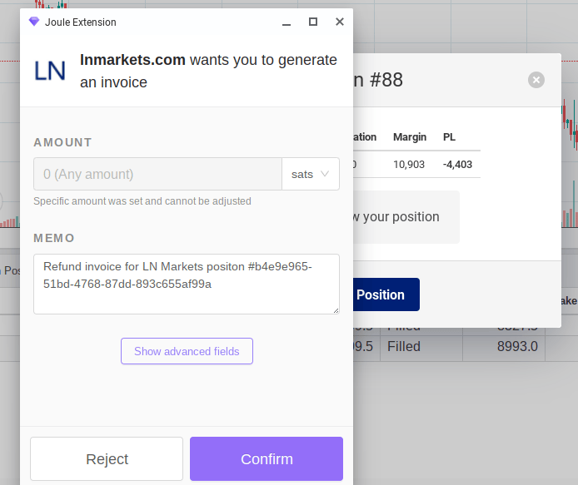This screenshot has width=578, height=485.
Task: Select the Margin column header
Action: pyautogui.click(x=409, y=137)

==

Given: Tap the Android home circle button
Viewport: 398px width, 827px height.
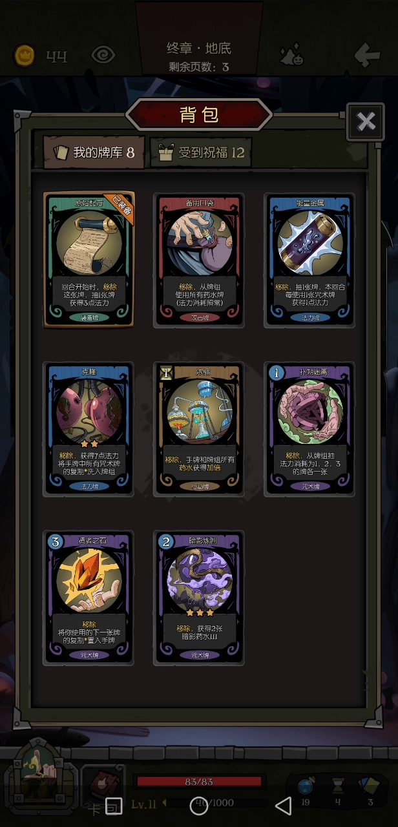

==

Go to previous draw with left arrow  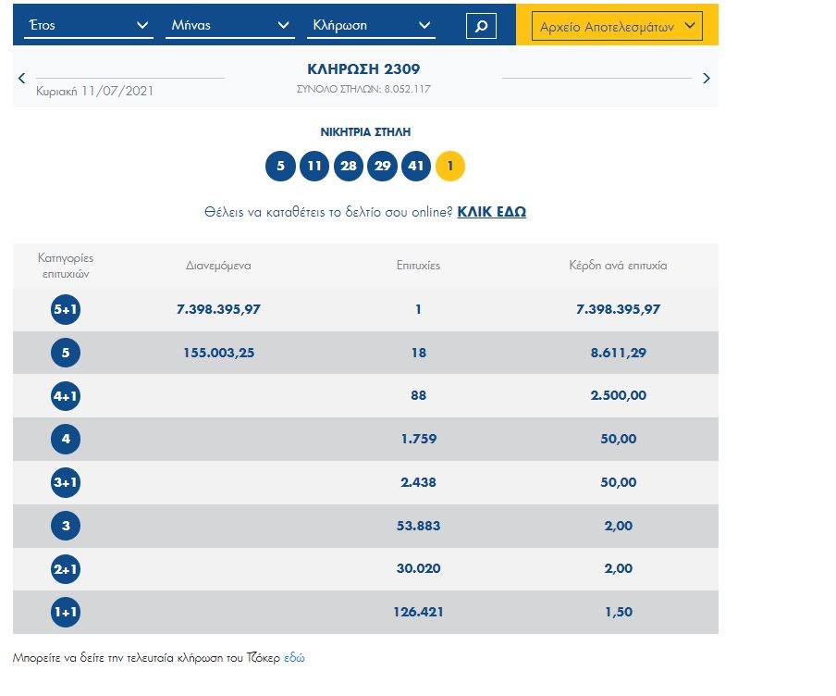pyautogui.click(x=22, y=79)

* [WORK INSTRUCTIONS]: In the entries above, find the line holding "Given: Tap the Android home circle button" and the line holding "Viewport: 398px width, 827px height."; print both of them and every line between, exactly, and nothing else.

* [SOLUTION FOR THIS PROBLEM]:
Given: Tap the Android home circle button
Viewport: 398px width, 827px height.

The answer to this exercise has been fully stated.